In contrast, one of Canada’s worst-performing funds is the Mavrix Growth Fund, which charges an MER of 3.28%.

So, if you opted to invest in the Mavrix fund thinking that fund manager Mal Spooner must work harder than Ferguson since he charges an MER of 3.28%, you learned that logic doesn’t always cut in when it comes to mutual funds. The Mavrix Growth Fund boasts a compound annual three-year return of -54.3%!

So how will the mutual fund industry respond to this latest survey that has exposed their game?

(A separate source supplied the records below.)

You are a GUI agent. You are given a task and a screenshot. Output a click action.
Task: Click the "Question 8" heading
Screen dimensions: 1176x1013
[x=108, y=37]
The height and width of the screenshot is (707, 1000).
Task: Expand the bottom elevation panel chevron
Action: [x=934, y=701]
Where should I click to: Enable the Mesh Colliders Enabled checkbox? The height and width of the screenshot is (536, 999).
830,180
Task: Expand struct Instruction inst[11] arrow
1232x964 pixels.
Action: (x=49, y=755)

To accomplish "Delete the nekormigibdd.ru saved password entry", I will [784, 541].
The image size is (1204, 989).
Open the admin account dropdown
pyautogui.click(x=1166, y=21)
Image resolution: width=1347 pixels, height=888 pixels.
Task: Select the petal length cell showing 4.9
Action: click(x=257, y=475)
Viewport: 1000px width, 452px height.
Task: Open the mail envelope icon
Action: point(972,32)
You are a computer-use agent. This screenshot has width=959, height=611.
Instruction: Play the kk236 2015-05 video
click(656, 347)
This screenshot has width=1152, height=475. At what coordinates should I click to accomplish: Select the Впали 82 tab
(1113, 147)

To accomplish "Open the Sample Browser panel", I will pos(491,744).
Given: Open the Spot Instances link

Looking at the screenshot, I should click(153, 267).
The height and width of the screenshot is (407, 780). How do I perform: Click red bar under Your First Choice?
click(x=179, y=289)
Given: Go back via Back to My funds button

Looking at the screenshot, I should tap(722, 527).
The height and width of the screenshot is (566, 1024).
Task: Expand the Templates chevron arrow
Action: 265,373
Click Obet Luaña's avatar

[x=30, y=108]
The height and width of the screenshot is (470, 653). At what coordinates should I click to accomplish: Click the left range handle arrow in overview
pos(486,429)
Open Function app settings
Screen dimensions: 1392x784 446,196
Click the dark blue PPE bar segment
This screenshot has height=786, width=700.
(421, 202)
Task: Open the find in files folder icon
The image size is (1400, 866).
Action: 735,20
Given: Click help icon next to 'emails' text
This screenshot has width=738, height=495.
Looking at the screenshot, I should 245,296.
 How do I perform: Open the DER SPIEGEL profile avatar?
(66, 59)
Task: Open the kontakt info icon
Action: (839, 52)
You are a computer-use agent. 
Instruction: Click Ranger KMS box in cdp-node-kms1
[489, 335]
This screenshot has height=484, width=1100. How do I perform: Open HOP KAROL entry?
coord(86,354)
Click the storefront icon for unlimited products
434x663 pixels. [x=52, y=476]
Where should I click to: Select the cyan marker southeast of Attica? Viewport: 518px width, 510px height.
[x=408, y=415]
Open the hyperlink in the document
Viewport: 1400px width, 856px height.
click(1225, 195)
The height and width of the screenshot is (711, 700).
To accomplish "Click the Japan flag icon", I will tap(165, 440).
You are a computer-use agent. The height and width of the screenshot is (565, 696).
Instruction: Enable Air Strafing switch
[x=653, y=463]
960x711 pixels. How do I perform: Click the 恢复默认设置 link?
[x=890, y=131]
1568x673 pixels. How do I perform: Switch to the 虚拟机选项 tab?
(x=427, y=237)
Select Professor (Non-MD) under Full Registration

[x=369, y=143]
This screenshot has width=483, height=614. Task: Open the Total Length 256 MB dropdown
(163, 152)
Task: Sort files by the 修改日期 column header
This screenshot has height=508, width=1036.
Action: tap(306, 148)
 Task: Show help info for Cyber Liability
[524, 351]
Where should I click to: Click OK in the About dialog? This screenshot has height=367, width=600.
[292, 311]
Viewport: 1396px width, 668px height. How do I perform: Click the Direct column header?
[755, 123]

Don’t expect any dramatic changes.

As long as knucklehead investors continue to play into the hands of these companies without paying attention to MER rates, many will no doubt continue to charge outlandish fees for pathetic results.

* EDGE DIRTY DOZEN UPDATE: Four months ago, we created the Business Edge Dirty Dozen Penny Stock Index (0.0% MER) as a tribute to the much-maligned penny stock.

We’re quite pleased with the early returns. Over a four-month span, the Dirty Dozen has smoked the TSX Composite Index, returning 16% while the TSX returned 6.5% over the same period.

The penny from heaven has been Moveitonline, which surged 152% ($0.40 to $1). In that time, the company changed its name to Producers Oilfield Services (POS-TSX).

Lorus Therapeutics (LOR-TSX) also broke the $1 barrier, racing to $1.32 (+64.3%). Aventura Energy (AVR-TSX) took itself out of the penny game with a 10-to-1 share consolidation but, even at $4.05, the shares are down 3.8%.

Those stocks over $1 are getting the boot and being replaced by Thistle Mining (THT-TSX) at $0.60, X-Cal Resources at $0.33 and Versatile Mobile Systems (VMS-TSXV) at $0.09.

Other Dirty Dozen stocks are Viceroy (VOY-TSX), +37.5%; DataWave (DTV-TSXV), +16.7%; Maxim Power (MXG-TSXV), +8.7%; International Utility (IUS-TSX), +2.2%; Bioscrypt (BYT-TSX), -27.7%; Twin Mining (TWG-TSX), -18.2%; Mainframe Entertainment (MFE-TSX), -14.3%; Rubicon Minerals (RMX-TSXV), -13.7%; and Imaging Dynamics (IDL-TSXV), -6.2%.

* THIS IS YOUR CAPTAIN SPEAKING! For several weeks, almost anyone who knows anything about Air Canada’s financial crisis has been calling the stock worthless. Yet, somebody has been buying the stock as it has traded at astonishingly high levels.

Now, Air Canada, late as usual, is admitting the same, that once the company’s massive debts are settled, shareholders will likely be left with nothing. But people still don’t get it.

Last seen, the shares were still at 89 cents.



HOT ALBERTA STOCK: BIOMIRA INC.
BRA-TSX $5.85
Up $2.75 (+88.7%) on 7,063,500 shares (for week ending June 13).
Remember the buy-on-rumour mantra that was all the rage until three years ago? It’s back. Big time. Look no further than the biotechs. Edmonton’s Biomira almost doubled in a week on no news as investors bet on favourable results from soon-to-be-released results of Phase III cancer treatment trials. Biomira’s spike stole the show from another surging Edmonton biotech, Isotechnika (ISA-TSX).



COLD ALBERTA STOCK: INTERMAP TECHNOLOGIES.
IMP.A-TSXV $3.00
Down 40 cents (-11.8%) on 11,700 shares (for week ending June 13).
Intermap, which had almost doubled from its 52-week low, finally dipped on some profit taking resulting from a strong rally, but may still have legs. Calgary analyst Brian Purdy of Acumen Capital Finance Partners has had a $4.60 target and speculative buy recommendation on the Calgary company that produces digital elevation maps.